• **Study material**:
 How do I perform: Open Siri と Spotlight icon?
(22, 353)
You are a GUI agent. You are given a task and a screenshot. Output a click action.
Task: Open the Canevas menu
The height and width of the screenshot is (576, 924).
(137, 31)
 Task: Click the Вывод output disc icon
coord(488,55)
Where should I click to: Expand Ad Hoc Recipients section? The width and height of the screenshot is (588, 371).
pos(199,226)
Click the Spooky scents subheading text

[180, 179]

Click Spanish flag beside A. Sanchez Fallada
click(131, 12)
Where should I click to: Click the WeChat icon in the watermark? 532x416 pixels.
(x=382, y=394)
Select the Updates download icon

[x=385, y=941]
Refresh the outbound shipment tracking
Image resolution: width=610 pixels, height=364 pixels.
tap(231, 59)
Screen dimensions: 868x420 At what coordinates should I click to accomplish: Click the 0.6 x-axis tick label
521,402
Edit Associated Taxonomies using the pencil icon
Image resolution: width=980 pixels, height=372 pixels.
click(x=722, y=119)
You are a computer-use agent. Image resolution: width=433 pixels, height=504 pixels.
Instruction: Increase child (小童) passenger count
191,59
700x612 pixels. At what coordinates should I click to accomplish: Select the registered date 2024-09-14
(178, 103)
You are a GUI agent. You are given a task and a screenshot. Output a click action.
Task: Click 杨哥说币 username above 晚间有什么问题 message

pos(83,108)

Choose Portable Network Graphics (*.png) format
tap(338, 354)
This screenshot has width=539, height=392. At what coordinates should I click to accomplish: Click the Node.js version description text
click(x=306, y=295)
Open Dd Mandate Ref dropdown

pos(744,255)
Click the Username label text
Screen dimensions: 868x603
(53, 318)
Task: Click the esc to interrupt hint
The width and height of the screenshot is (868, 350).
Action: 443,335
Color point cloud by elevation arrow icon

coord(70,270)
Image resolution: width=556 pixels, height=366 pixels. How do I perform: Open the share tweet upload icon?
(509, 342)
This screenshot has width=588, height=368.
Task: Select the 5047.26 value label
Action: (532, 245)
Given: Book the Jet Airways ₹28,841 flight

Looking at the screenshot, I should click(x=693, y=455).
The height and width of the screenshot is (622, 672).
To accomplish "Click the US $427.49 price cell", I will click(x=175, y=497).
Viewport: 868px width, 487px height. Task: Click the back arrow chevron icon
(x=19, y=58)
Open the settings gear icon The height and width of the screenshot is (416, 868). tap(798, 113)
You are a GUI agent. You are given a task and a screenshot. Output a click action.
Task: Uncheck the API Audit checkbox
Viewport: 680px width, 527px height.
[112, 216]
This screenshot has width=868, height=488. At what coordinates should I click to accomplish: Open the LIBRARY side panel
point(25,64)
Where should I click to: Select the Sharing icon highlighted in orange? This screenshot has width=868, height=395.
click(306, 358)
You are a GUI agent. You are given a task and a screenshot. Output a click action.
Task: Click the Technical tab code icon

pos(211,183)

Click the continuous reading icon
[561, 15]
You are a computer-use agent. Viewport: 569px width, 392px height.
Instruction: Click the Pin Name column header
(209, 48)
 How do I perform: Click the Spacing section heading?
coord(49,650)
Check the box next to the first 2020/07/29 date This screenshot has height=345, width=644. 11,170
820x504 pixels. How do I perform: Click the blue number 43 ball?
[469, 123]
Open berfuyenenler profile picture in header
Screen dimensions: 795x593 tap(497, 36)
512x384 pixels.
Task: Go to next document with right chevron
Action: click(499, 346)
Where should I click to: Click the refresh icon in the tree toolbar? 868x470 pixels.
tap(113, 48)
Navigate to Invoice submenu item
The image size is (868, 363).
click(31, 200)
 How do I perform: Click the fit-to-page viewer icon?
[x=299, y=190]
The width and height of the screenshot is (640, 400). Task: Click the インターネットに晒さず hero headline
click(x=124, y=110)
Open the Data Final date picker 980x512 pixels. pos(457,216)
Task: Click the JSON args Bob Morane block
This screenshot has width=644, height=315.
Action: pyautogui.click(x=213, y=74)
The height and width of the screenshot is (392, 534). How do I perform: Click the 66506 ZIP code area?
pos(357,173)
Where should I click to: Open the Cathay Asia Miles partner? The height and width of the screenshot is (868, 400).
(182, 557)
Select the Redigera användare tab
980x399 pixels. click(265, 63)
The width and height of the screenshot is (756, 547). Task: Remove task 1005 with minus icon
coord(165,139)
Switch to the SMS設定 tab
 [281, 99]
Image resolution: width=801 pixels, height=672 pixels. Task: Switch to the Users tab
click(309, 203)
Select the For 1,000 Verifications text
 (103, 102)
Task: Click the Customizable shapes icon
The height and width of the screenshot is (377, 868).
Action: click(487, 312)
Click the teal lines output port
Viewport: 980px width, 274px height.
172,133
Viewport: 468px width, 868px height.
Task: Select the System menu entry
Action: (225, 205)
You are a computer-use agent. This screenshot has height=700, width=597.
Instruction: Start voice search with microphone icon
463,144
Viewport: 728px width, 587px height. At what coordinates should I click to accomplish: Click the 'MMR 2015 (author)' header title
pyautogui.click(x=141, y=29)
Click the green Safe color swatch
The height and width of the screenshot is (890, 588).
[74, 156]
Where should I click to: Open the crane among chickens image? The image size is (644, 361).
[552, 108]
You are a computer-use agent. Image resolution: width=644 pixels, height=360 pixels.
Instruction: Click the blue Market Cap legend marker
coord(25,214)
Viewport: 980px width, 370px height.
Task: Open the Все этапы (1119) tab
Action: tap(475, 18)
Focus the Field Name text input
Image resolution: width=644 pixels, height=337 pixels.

• **Requirement**: The records above are to be given again in full, word for word.

• **Expected answer**:
 How do I perform: Open Siri と Spotlight icon?
(22, 353)
You are a GUI agent. You are given a task and a screenshot. Output a click action.
Task: Open the Canevas menu
The height and width of the screenshot is (576, 924).
(137, 31)
 Task: Click the Вывод output disc icon
coord(488,55)
Where should I click to: Expand Ad Hoc Recipients section? The width and height of the screenshot is (588, 371).
pos(199,226)
Click the Spooky scents subheading text

[180, 179]

Click Spanish flag beside A. Sanchez Fallada
click(131, 12)
Where should I click to: Click the WeChat icon in the watermark? 532x416 pixels.
(x=382, y=394)
Select the Updates download icon

[x=385, y=941]
Refresh the outbound shipment tracking
Image resolution: width=610 pixels, height=364 pixels.
tap(231, 59)
Screen dimensions: 868x420 At what coordinates should I click to accomplish: Click the 0.6 x-axis tick label
521,402
Edit Associated Taxonomies using the pencil icon
Image resolution: width=980 pixels, height=372 pixels.
click(x=722, y=119)
You are a computer-use agent. Image resolution: width=433 pixels, height=504 pixels.
Instruction: Increase child (小童) passenger count
191,59
700x612 pixels. At what coordinates should I click to accomplish: Select the registered date 2024-09-14
(178, 103)
You are a GUI agent. You are given a task and a screenshot. Output a click action.
Task: Click 杨哥说币 username above 晚间有什么问题 message

pos(83,108)

Choose Portable Network Graphics (*.png) format
tap(338, 354)
This screenshot has width=539, height=392. At what coordinates should I click to accomplish: Click the Node.js version description text
click(x=306, y=295)
Open Dd Mandate Ref dropdown

pos(744,255)
Click the Username label text
Screen dimensions: 868x603
(53, 318)
Task: Click the esc to interrupt hint
The width and height of the screenshot is (868, 350).
Action: 443,335
Color point cloud by elevation arrow icon

coord(70,270)
Image resolution: width=556 pixels, height=366 pixels. How do I perform: Open the share tweet upload icon?
(509, 342)
This screenshot has width=588, height=368.
Task: Select the 5047.26 value label
Action: (532, 245)
Given: Book the Jet Airways ₹28,841 flight

Looking at the screenshot, I should click(x=693, y=455).
The height and width of the screenshot is (622, 672).
To accomplish "Click the US $427.49 price cell", I will click(x=175, y=497).
Viewport: 868px width, 487px height. Task: Click the back arrow chevron icon
(x=19, y=58)
Open the settings gear icon The height and width of the screenshot is (416, 868). tap(798, 113)
You are a GUI agent. You are given a task and a screenshot. Output a click action.
Task: Uncheck the API Audit checkbox
Viewport: 680px width, 527px height.
[112, 216]
This screenshot has width=868, height=488. At what coordinates should I click to accomplish: Open the LIBRARY side panel
point(25,64)
Where should I click to: Select the Sharing icon highlighted in orange? This screenshot has width=868, height=395.
click(306, 358)
You are a GUI agent. You are given a task and a screenshot. Output a click action.
Task: Click the Technical tab code icon

pos(211,183)

Click the continuous reading icon
[561, 15]
You are a computer-use agent. Viewport: 569px width, 392px height.
Instruction: Click the Pin Name column header
(209, 48)
 How do I perform: Click the Spacing section heading?
coord(49,650)
Check the box next to the first 2020/07/29 date This screenshot has height=345, width=644. 11,170
820x504 pixels. How do I perform: Click the blue number 43 ball?
[469, 123]
Open berfuyenenler profile picture in header
Screen dimensions: 795x593 tap(497, 36)
512x384 pixels.
Task: Go to next document with right chevron
Action: click(499, 346)
Where should I click to: Click the refresh icon in the tree toolbar? 868x470 pixels.
tap(113, 48)
Navigate to Invoice submenu item
The image size is (868, 363).
click(31, 200)
 How do I perform: Click the fit-to-page viewer icon?
[x=299, y=190]
The width and height of the screenshot is (640, 400). Task: Click the インターネットに晒さず hero headline
click(x=124, y=110)
Open the Data Final date picker 980x512 pixels. pos(457,216)
Task: Click the JSON args Bob Morane block
This screenshot has width=644, height=315.
Action: pyautogui.click(x=213, y=74)
The height and width of the screenshot is (392, 534). How do I perform: Click the 66506 ZIP code area?
pos(357,173)
Where should I click to: Open the Cathay Asia Miles partner? The height and width of the screenshot is (868, 400).
(182, 557)
Select the Redigera användare tab
980x399 pixels. click(265, 63)
The width and height of the screenshot is (756, 547). Task: Remove task 1005 with minus icon
coord(165,139)
Switch to the SMS設定 tab
 [281, 99]
Image resolution: width=801 pixels, height=672 pixels. Task: Switch to the Users tab
click(309, 203)
Select the For 1,000 Verifications text
 (103, 102)
Task: Click the Customizable shapes icon
The height and width of the screenshot is (377, 868).
Action: click(487, 312)
Click the teal lines output port
Viewport: 980px width, 274px height.
172,133
Viewport: 468px width, 868px height.
Task: Select the System menu entry
Action: (225, 205)
You are a computer-use agent. This screenshot has height=700, width=597.
Instruction: Start voice search with microphone icon
463,144
Viewport: 728px width, 587px height. At what coordinates should I click to accomplish: Click the 'MMR 2015 (author)' header title
pyautogui.click(x=141, y=29)
Click the green Safe color swatch
The height and width of the screenshot is (890, 588).
[74, 156]
Where should I click to: Open the crane among chickens image? The image size is (644, 361).
[552, 108]
You are a computer-use agent. Image resolution: width=644 pixels, height=360 pixels.
Instruction: Click the blue Market Cap legend marker
coord(25,214)
Viewport: 980px width, 370px height.
Task: Open the Все этапы (1119) tab
Action: tap(475, 18)
Focus the Field Name text input
Image resolution: width=644 pixels, height=337 pixels.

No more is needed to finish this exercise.